_Request A_. Print the part of the gold article that starts at the words "Data is used" and ends after "data surrounding gold.", copying it word for word.
_Request B_. Turn the entries from the line that has "Click the number 20 on the grind dial" through the line that has "Screen dimensions: 972x972 click(649, 315)" into a JSON list of strings, one string per line, with blank lines and the pictures left out. Include only those lines.

Data is used everywhere these days. The upcoming USA presidential election is a perfect example of this. Polls are updated literally on an hourly basis, to see if Trump or Biden will become the next US president. As with weather forecasts, which also rely on data, polls are not always correct (just ask Hillary Clinton), but it definitely helps us to make more informed decisions. I don’t want to discuss the upcoming US elections this week, as more than enough time and reports have been dedicated to it. No, I want discuss a secondary subject related to these elections, namely Gold, and a few very interesting phenomena currently manifesting in the data surrounding gold.
Is red the new gold?
Since the Bretton Woods monetary system came to an end in 1971, the need for Central Banks to purchase gold also basically came to an end. It is for this exact reason that the USA still has the same number of tons in gold reserves today, as they had in 2006. And Britain took it one step further by selling nearly half of their gold reserves between 2000 and 2002, leaving them outside of the top 10 countries with the largest gold reserves. There have been many debates on whether a gold standard will make its appearance again at some point in the future. But what really interests me, is the fact that Russia and China have both been massive gold buyers over the last decade.

_Exercise materials_.
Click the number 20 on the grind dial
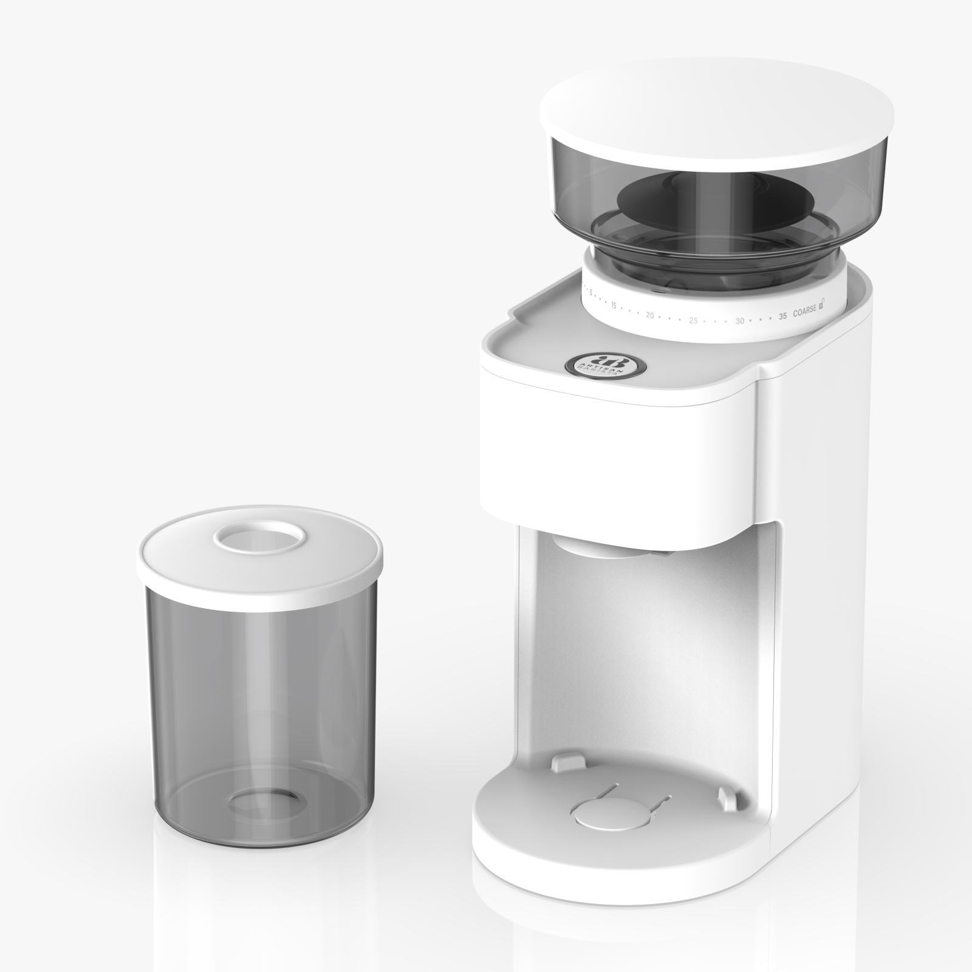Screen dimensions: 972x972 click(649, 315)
* * *
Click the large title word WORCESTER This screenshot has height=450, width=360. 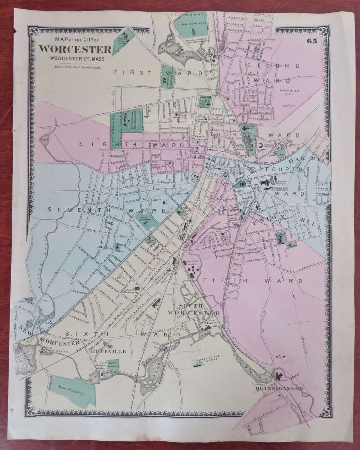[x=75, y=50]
...
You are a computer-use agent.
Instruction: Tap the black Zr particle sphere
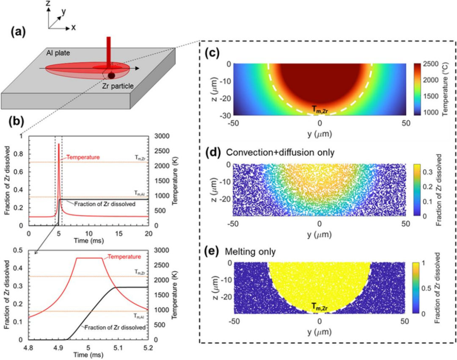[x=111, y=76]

_Correct response A_.
Data is used everywhere these days. The upcoming USA presidential election is a perfect example of this. Polls are updated literally on an hourly basis, to see if Trump or Biden will become the next US president. As with weather forecasts, which also rely on data, polls are not always correct (just ask Hillary Clinton), but it definitely helps us to make more informed decisions. I don’t want to discuss the upcoming US elections this week, as more than enough time and reports have been dedicated to it. No, I want discuss a secondary subject related to these elections, namely Gold, and a few very interesting phenomena currently manifesting in the data surrounding gold.

_Correct response B_.
[
  "Click the number 20 on the grind dial",
  "Screen dimensions: 972x972 click(649, 315)"
]